When someone does something that bothers you, it’s OK to take time to gather your thoughts and emotions.
But eventually, you need to approach them in a respectful way and tell them how their actions affected you. This will help you in all areas of dealing with other people.
Grow up and use your words. Yta cuz she ain’t a mind reader and your standards for clean aren’t everyone else’s. Have a conversation
Yeah YTA use your words
NTA but shutting down instead of communicating can be linked to not having what you say taken seriously. Likely stemming from childhood.
You need to break this cycle and understand that not everyone will react with anger or resentment for laying out your thoughts.
Try writing it out to her and explain why it was difficult to communicate but now you are trying to do so. If she wont hear you or try to change, then you know what you need to do when it’s time to renew the lease.
Here’s a thought did you ever think to just maybe TALK to your roommate about it instead of going online and hiding in your room?
Is this what you do to your teachers if you disagree with an issue or adults in your life? Are you going to just forever hold in all your feelings till it blows up and then ask “why did it turn out that way?”, Are you going to be employed in the future and have conflicts at work and just ignore it?
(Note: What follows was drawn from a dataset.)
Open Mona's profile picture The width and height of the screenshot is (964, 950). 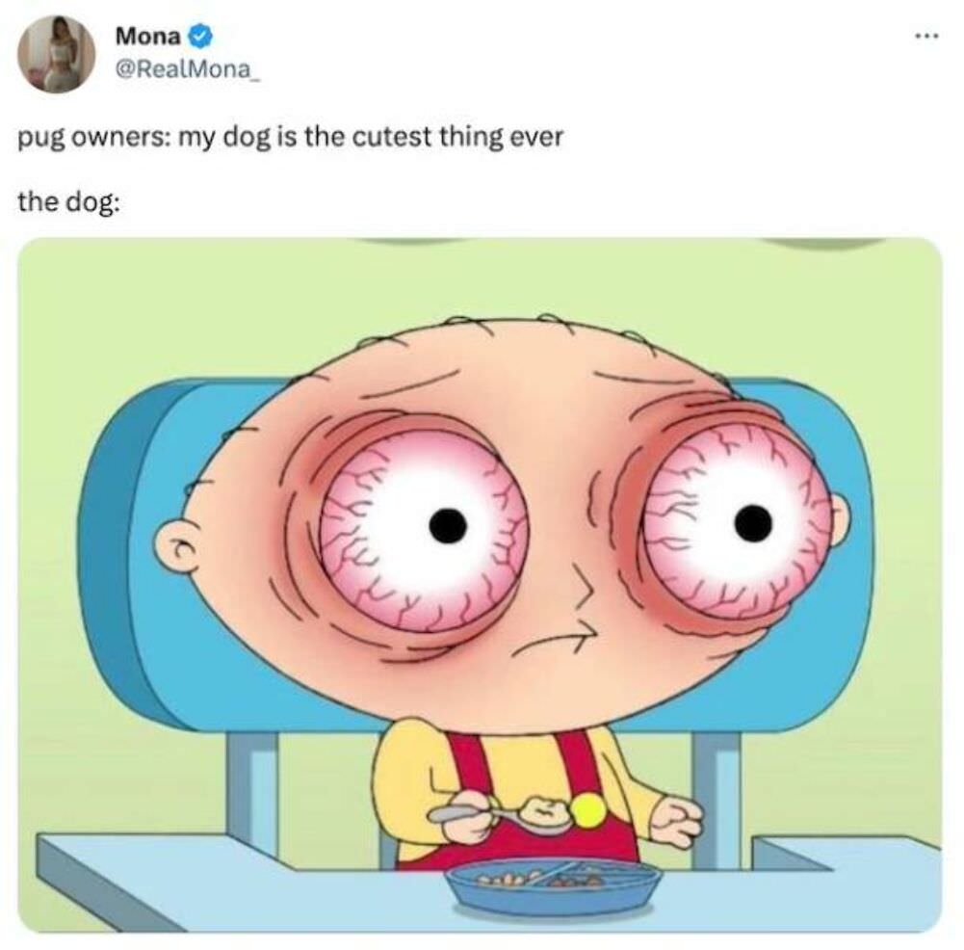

I don’t really understand why you’re on reddit writing a post before you’ve even tried talking to her. Maybe understand that you’re all students and under stress and if YOU are the one so upset because of the apartment being dirty and that it happens.
The fact that your entire response is to internalize it, and then ask people are you the AH instead of just talking to your roommate speaks VOLUMES.
Have some courage please and realize that interpersonal relationship is a skill and you need to use it to get better at it. Same with your roommate. This isn’t all on you.